▸ **Exercise requirements**: Reproduce verbatim the lines of the material below, beginning at the line that contains "This screenshot has width=604, height=680." and stopping after the line that contains "tap(573, 423)".

•••

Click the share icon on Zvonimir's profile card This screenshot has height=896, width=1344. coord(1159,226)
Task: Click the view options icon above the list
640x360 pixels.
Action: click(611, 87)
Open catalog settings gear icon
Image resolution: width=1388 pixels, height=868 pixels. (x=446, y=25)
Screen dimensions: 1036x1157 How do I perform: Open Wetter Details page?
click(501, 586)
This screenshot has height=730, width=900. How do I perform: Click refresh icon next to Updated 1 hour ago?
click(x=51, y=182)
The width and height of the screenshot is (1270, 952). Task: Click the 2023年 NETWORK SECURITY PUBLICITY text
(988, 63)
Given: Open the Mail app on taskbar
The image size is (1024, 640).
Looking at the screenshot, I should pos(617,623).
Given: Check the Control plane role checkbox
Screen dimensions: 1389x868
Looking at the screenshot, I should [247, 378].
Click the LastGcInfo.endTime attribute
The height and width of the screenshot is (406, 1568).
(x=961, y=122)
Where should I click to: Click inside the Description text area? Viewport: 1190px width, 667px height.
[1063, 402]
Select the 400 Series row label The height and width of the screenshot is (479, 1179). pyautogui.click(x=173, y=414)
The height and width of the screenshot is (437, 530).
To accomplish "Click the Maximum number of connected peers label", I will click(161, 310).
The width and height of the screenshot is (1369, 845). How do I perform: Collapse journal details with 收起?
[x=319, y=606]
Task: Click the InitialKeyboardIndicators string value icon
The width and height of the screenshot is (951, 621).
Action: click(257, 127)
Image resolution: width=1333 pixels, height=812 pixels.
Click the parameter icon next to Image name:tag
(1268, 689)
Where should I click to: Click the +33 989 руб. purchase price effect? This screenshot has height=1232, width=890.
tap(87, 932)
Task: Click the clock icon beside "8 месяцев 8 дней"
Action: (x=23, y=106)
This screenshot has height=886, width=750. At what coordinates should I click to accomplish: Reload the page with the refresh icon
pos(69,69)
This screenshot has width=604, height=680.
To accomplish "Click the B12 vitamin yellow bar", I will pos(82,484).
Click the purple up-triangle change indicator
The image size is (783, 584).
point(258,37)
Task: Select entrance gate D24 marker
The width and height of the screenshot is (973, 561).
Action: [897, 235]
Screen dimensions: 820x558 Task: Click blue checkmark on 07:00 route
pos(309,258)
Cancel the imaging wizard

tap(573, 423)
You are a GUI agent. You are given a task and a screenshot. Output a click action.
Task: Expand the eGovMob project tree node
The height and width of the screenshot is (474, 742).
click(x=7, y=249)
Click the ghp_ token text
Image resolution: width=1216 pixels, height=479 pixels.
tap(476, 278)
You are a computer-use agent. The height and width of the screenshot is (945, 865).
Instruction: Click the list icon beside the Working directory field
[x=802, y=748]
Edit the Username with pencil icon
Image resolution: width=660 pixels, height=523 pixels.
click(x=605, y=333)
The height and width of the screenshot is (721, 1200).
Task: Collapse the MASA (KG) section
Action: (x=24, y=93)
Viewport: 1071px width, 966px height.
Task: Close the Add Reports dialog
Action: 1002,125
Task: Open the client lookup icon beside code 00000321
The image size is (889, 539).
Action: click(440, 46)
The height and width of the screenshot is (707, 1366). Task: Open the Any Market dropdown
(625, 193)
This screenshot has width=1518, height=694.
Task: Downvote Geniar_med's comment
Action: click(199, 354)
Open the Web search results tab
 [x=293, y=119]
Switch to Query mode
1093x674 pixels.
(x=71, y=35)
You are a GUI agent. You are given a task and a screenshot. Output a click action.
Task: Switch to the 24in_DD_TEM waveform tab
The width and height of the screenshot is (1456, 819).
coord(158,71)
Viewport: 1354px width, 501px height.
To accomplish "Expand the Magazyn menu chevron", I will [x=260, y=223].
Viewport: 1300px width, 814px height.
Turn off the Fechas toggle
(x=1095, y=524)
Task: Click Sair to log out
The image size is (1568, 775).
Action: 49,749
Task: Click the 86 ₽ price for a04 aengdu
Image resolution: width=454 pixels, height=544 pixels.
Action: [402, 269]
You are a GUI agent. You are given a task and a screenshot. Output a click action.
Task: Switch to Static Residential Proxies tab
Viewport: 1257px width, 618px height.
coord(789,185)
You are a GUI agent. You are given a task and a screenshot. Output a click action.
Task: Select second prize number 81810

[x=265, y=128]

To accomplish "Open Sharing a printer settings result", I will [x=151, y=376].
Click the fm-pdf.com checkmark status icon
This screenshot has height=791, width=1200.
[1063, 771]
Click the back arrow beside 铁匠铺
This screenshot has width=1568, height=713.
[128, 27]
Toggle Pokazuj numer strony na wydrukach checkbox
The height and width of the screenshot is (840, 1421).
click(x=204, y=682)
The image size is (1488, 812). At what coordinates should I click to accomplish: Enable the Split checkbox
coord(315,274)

•••

▸ **Exercise solution**:
This screenshot has width=604, height=680.
To accomplish "Click the B12 vitamin yellow bar", I will pos(82,484).
Click the purple up-triangle change indicator
The image size is (783, 584).
point(258,37)
Task: Select entrance gate D24 marker
The width and height of the screenshot is (973, 561).
Action: [897, 235]
Screen dimensions: 820x558 Task: Click blue checkmark on 07:00 route
pos(309,258)
Cancel the imaging wizard

tap(573, 423)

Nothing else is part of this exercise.